Our designated obstetric OUD clinic offers opiate detoxification. If fully detoxed, naltrexone is offered. Naltrexone protocol requires the patient be opiate free for at least 7 days with 2 negative drug screens. A daily 50 mg dose is used that is adjusted near delivery. To date, only a few retrospective studies on naltrexone implant use during pregnancy are in print. The study objective was to prospectively evaluate the use of naltrexone in pregnancy. Prospective study that collected data on all pregnant women who started naltrexone after opiate detoxification. Data collection included GA at full detoxification, GA at naltrexone initiation, fetal response to the drug, pregnancy/newborn outcome, relapse rate, and paired maternal/cord blood levels for free naltrexone and 6-beta- naltrexol (20 patients). 108 pregnant patients started naltrexone during the study period. No relapses occurred in the 7-day no-treatment window prior to drug initiation. 82 (76%) patients were on naltrexone to delivery and no neonates had NAS. 4 newborns had NAS in the 26 cases that stopped naltrexone prior to delivery. Primary reasons for stopping naltrexone were headache (8) and “did not think they needed it” (11). 57 (53%) cases were started after 24 weeks gestation and had continuous fetal monitoring for 60 minutes during the first dose and no changes in FHR were seen.
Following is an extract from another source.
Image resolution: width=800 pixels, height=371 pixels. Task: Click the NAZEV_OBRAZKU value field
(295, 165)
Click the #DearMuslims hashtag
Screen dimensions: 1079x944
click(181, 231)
For the 51 cases < 24 weeks, no changes were seen in the FHR by auscultation or ultrasound during first dosage administration. 21 (19%) started naltrexone in the first trimester (<13 weeks) and no fetal anomalies occurred. No cases of SAB or IUFD occurred in the 108 pregnancies. 12 (11%) patients spontaneously delivered prior to 37 weeks gestation. Cord blood levels for naltrexone and 6-beta-naltrexol matched maternal levels (Table); no levels were elevated; and values were undetected if naltrexone was discontinued more than 60 hours prior to delivery. This is the first prospective study and largest to date on the use of naltrexone in pregnancy. The drug crosses the placenta; maternal and fetal levels are concordant; and the drug clears quickly. The drug is well-tolerated by both mother and fetus and newborns do not experience NAS if the mother is on naltrexone to delivery. These data demonstrate that the use of naltrexone is a viable option for managing OUD in pregnancy.